◆ Stored data entries ◆
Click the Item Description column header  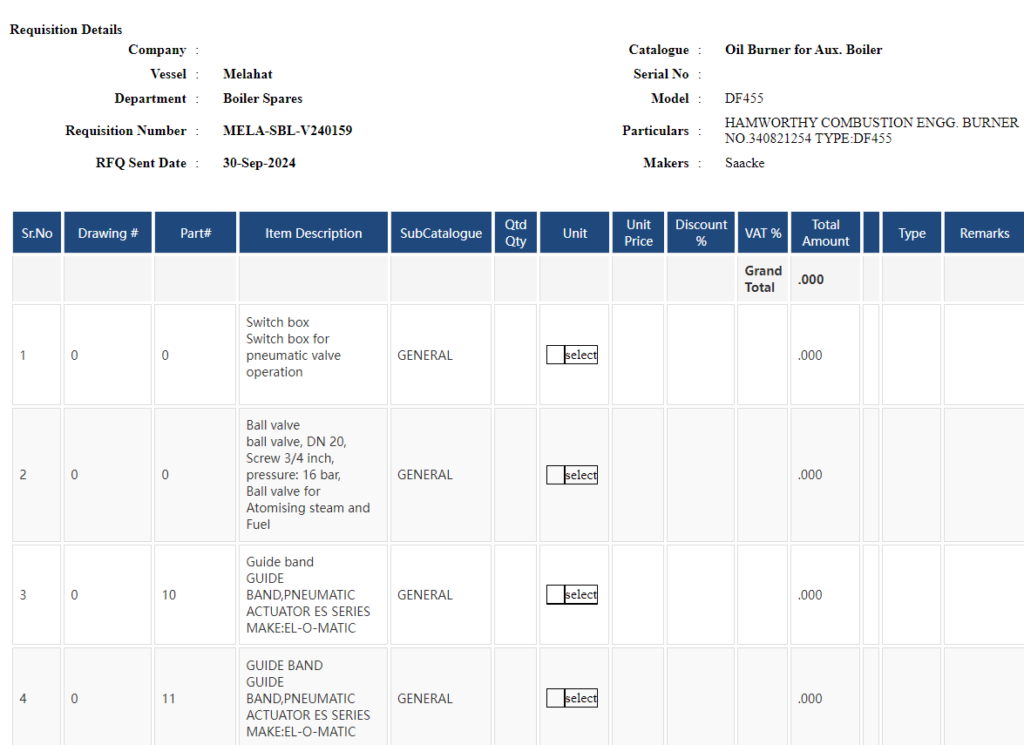click(x=313, y=233)
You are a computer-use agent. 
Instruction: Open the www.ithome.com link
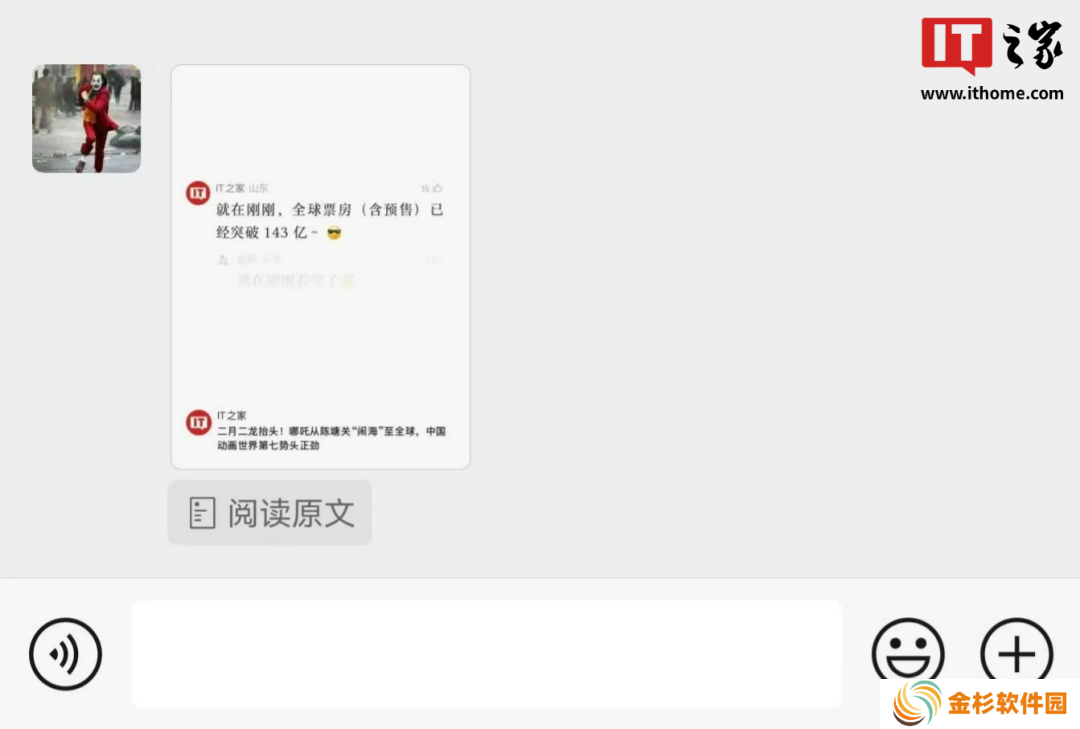click(992, 94)
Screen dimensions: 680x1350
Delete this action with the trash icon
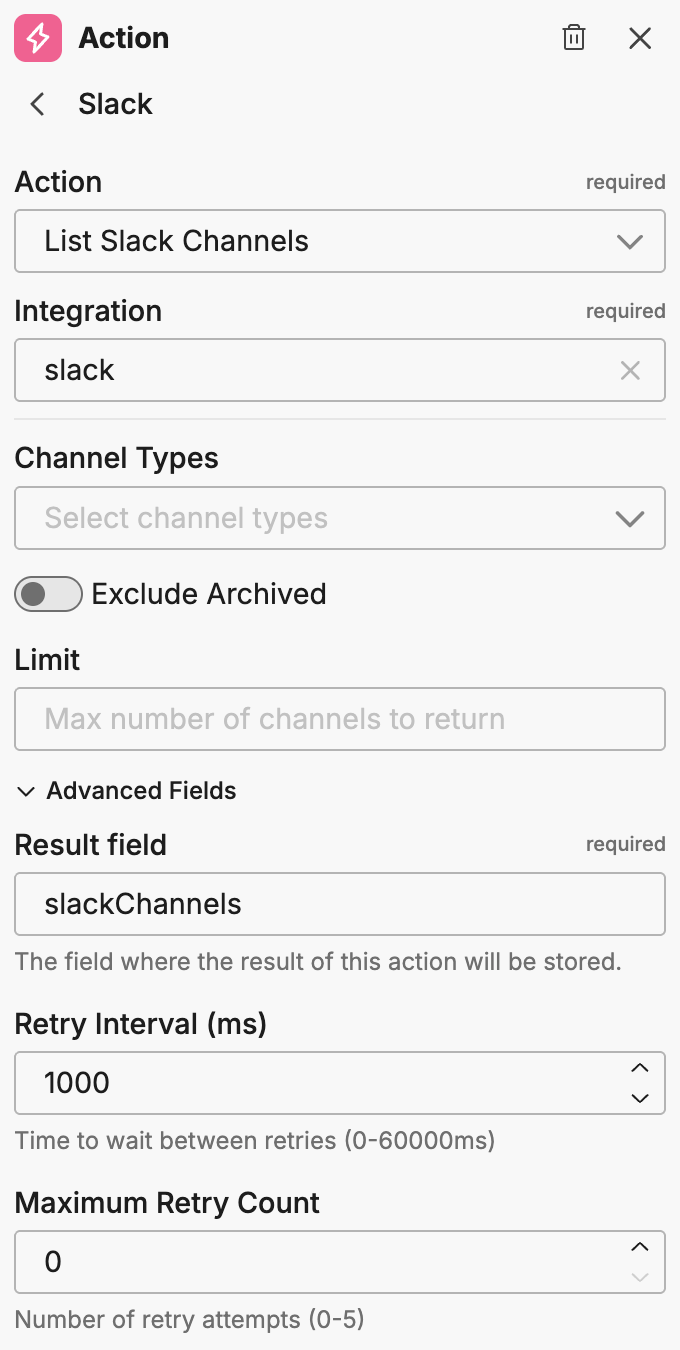click(x=574, y=39)
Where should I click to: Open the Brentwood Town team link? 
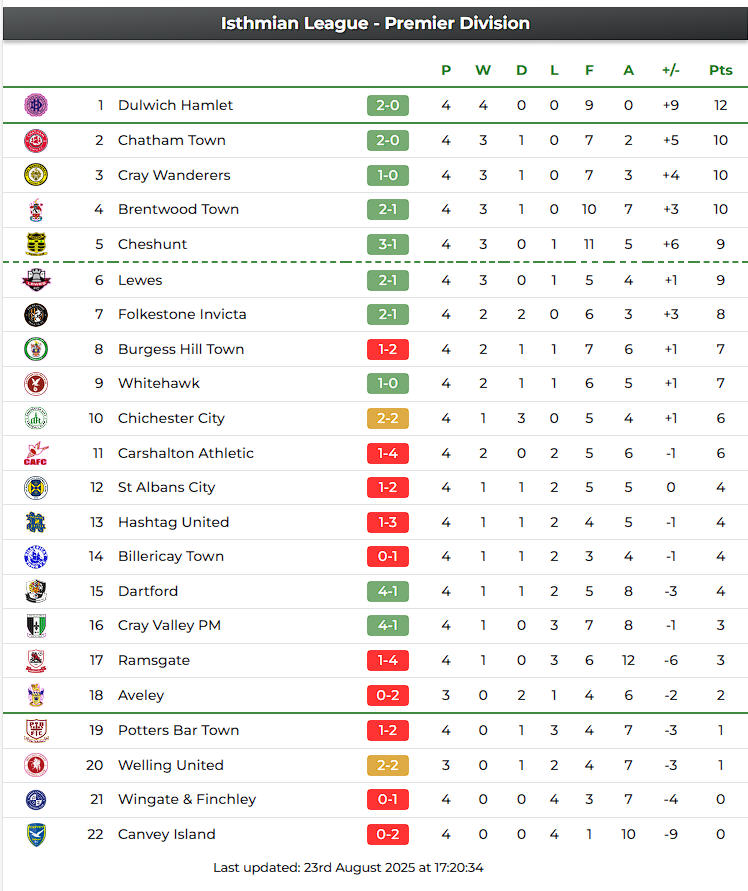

◆ Required work ◆
Write out again, exactly, each line from the one with "Instruction: Open the www.ithome.com link" to the end of the entries. No pictures go in.

◆ Problem solution ◆
Instruction: Open the www.ithome.com link
click(992, 94)
Screen dimensions: 680x1350
Delete this action with the trash icon
click(x=574, y=39)
Where should I click to: Open the Brentwood Town team link? 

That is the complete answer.